半截人小屋地上堆满了根根惨白的人骨,屋子里弥漫着烧烤人骨的味道,火葬场的味道;墙上挂着一串串精美的骨制饰品。有月牙形小骨头串联起来的项链,有圆珠子串联起来的念珠,还有三角形小骨头穿起来的手镯,每一串都闪着黄白色的的冷光。半截人靠在火墙上,左手端着一小块白铁皮,右手捏着铁皮上的碎骨头正往嘴里送。看见刘科长他们,半截人扬起脸笑了,那笑阴森诡异,令人不寒而栗。突然,一个乌鸦般的声音响了起来:“我吃腿骨,我吃肋骨,不吃脚趾骨。留着脚趾骨,做个大手镯,回家送祖母!”随着节奏,一根根白骨竖了起来,节奏越来越快,白骨旋风般飞旋着,噼里啪啦直打在刘科长他们的脸上头上。刘科长他们躲闪不及,一个个像中了蛊似的瘫软在地。
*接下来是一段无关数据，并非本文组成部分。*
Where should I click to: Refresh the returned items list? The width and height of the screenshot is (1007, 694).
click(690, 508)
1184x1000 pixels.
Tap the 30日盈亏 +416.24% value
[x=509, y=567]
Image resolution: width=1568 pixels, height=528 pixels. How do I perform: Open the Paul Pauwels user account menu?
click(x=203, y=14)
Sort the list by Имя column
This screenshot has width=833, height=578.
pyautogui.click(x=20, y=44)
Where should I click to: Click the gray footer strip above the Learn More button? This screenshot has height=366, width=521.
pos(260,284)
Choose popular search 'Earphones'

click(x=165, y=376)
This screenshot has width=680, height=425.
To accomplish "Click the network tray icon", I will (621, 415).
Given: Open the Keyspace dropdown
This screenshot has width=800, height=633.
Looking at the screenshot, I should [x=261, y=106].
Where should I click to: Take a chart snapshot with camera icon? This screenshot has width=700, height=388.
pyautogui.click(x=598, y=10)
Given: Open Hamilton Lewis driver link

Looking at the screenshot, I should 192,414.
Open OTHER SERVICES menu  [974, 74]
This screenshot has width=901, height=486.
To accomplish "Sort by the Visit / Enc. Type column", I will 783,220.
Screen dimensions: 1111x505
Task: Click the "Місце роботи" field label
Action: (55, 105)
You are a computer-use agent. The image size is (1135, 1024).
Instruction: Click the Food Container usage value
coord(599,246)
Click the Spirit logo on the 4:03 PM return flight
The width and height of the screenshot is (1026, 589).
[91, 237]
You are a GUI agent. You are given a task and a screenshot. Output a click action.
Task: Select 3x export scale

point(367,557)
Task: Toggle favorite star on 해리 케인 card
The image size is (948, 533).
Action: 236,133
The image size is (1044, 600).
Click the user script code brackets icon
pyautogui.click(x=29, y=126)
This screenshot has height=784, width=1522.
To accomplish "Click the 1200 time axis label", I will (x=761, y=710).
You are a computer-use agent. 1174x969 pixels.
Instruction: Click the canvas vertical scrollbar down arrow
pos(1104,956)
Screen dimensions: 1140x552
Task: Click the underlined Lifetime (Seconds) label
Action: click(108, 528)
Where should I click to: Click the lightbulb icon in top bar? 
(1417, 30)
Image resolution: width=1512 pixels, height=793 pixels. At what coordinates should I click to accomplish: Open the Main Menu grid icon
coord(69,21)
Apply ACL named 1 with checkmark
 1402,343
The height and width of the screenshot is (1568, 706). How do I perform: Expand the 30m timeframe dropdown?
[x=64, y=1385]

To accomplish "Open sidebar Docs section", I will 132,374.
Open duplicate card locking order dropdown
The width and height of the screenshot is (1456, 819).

山下的民兵也爬上了拉笛山,他们把倒在地上昏睡的几个人叫醒了。睁开眼睛,刘科长发现人去屋空,半截人连同那些白骨和白骨做的饰品一概不见了。
正在大家疑惑不解的时候,顺风飘过来一个乌鸦般的声音,“我吃腿骨,我吃肋骨,不吃脚趾骨。留着脚趾骨,做个大手镯,回家送祖母!我吃腿骨,我吃肋骨,不吃脚趾骨。留下脚趾骨,做个大念珠,回家送祖母!”
循声望去,半截人背着个布袋子消失在风雪迷蒙的半空中。
又是十几年过去了,青石矿的人们渐渐淡忘了那山那洞那屋和那个半截人的故事,在一个冬天的傍晚,半截人小屋的烟囱里又冒出了缕缕黑烟!